Elle soupira profondément, soulagée de cette heureuse issue. La tension nerveuse et l’angoisse éprouvées depuis toutes ces heures l’avaient enfin quittée. Stefan était vivant, devant elle… Tout allait s’arranger, finalement.

— Elena…

Aimantée par l’intensité do son regard, elle s’approcha de lui. Soudain, il éclata de rire.

— Dans quel état tu es !

Elle baissa les yeux sur ses vêtements. Son jean et ses chaussures étaient couverts de boue, son anorak déchiré perdait son duvet, et, en passant la main dans ses cheveux, elle sentit d’énormes nœuds. Quant à son visage, elle préférait ne pas y penser. Elena Gilbert, la reine du lycée, toujours impeccable jusqu’au bout des ongles, ressemblait maintenant à une clocharde !

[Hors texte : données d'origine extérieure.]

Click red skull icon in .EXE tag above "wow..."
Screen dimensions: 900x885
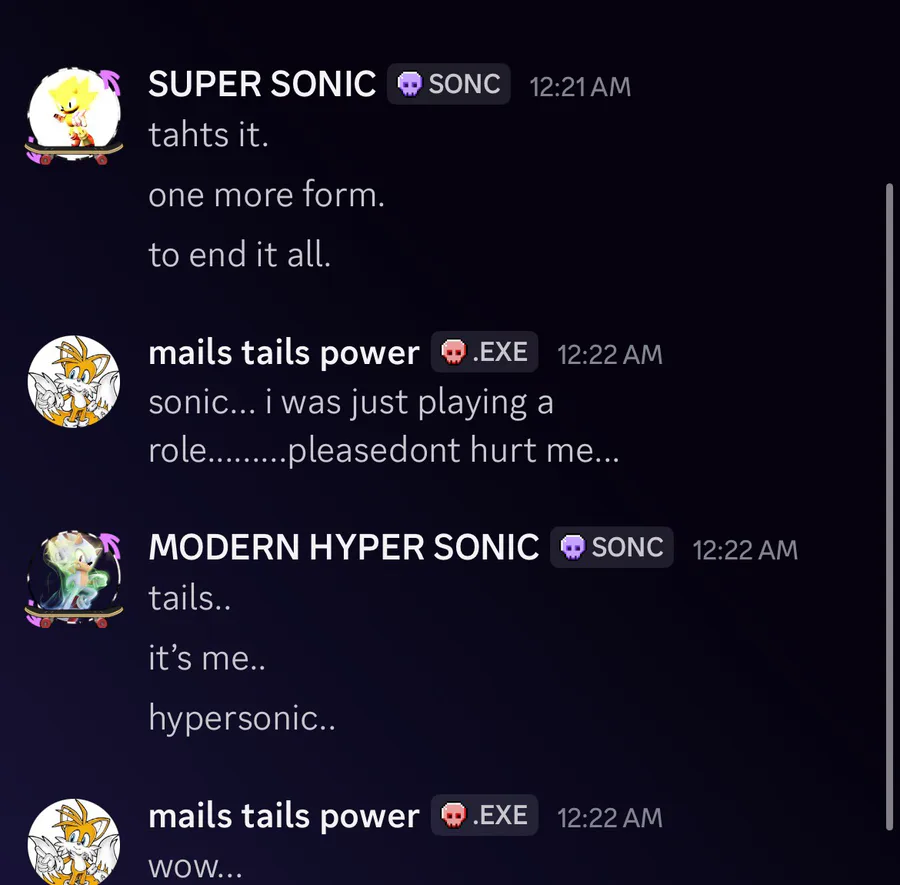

— J’adore ton nouveau look ! Continua Stefan, hilare.

Elena éclata de rire à son tour, mais la porte qui s’ouvrit l’interrompit brusquement. Elle remonta hâtivement le col de son pull, et vérifia autour d’elle qu’aucun indice ne pût les trahir. Stefan s’essuya discrètement les lèvres.

— Eh ben, ça va drôlement mieux, on dirait ! s’exclama Bonnie en entrant dans la chambre.

Matt et Meredith, derrière elle, affichaient un air à la fois surpris et soulagé. La fille qui les accompagnait était à peine plus âgée qu’eux, mais l’autorité qu’elle dégageait la vieillissait, Mary se dirigea droit vers son patient et lui prit le pouls.